Investors’ preference for general-purpose or specific-purpose assets changes along with uncertainties in the economy. Uncertainties were at their highest in March, when COVID-19 spread rapidly across the world and governments responded with extensive lockdowns. As a result, investors preferred cash as it has the lowest specificity, and prices of almost all other assets fell. However, economic uncertainties declined thanks to government intervention to mitigate impacts from COVID-19. This led to the rebound in stock prices, as stocks have relatively higher specificity than cash. Economic uncertainties further declined as the age distribution of COVID-19 deaths became increasingly clear. Hence, stock markets rebounded at an accelerated pace, and prices also began to rise for real estate, a physical asset with relatively low specificity. 

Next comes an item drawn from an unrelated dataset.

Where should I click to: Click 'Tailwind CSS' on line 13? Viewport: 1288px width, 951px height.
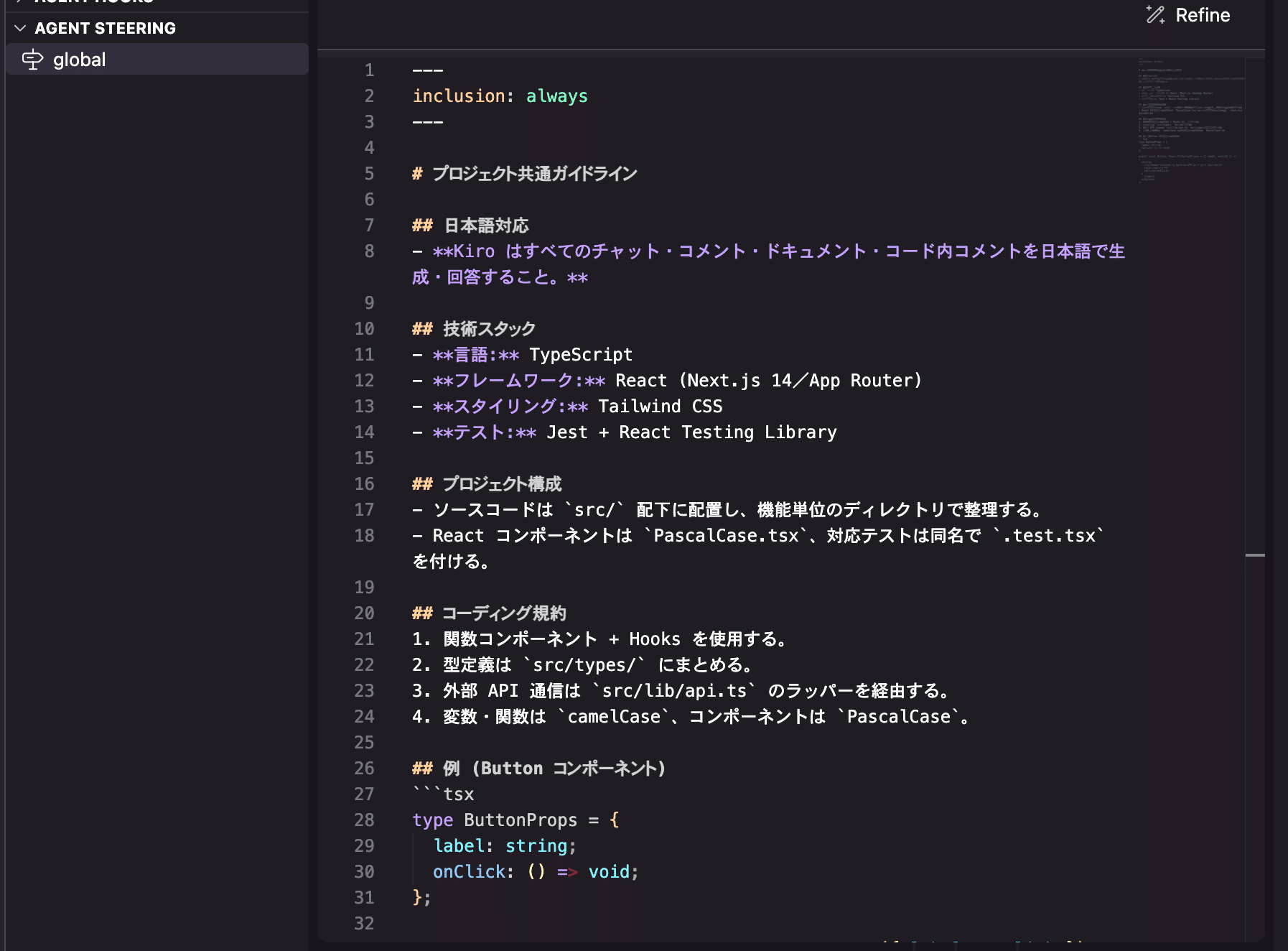(660, 407)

As COVID-19 is still wreaking havoc around the world, the economic recovery still faces significant uncertainties, and there is no sign of a substantial increase in investors’ preference for specific-purpose assets. We compared our strategy and sector teams’ 2021 outlook reports with their 2020 views, and found that they have become more optimistic on cyclical sectors (e.g. commodities and banking) and the relatively cyclical consumer discretionary sector. However, analysts have become more cautious on the 2021 outlook of the relatively defensive consumer staples sector. These sector views are based on an implicit assumption that the recovery will continue, i.e. effective vaccines will be available in early 2021, further reducing economic uncertainties. This implies possible changes in investors’ current strategy of overweighting general-purpose assets and underweighting specific-purpose assets.

As a global catastrophe for the entire human race, COVID-19 shattered many conventional beliefs about economies, government policies and asset allocation in 2020. Looking ahead, we expect the pandemic’s exogenous impacts to gradually subside in 2021. The multiplier effect of demand-creation by supply may drive the economy back to the trajectory of endogenous cycles. Debt and inflation may again become main triggers of economic cycles, implying that the asset allocation strategy for 2021 may also change. In this preface, we provide initial thoughts under our base-case assumptions. More detailed analyses, investment strategies and risk alerts are available in the rest of this report. 

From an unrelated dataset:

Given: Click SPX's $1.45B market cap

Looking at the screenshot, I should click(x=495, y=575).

For more details, please see our report Economic and financial cycles to converge in 2021 published in December 2020.



[1] Milton Friedman & Anna Jacobson Schwartz: A Monetary History of the United States, 1867–1960, Copyright 1963 by National Bureau of Economic Research, Princeton University Press

[2] The same as foot note 1

[3] The same as foot note 1

[4] The same as foot note 1

[5] The same as foot note 1

[6] In economics theory, asset specificity means the degree to which an asset can be used only in specific areas or under specific circumstances. In this report, we define general-purpose assets as assets with low specificity, and specific-purpose assets as assets with high specificity.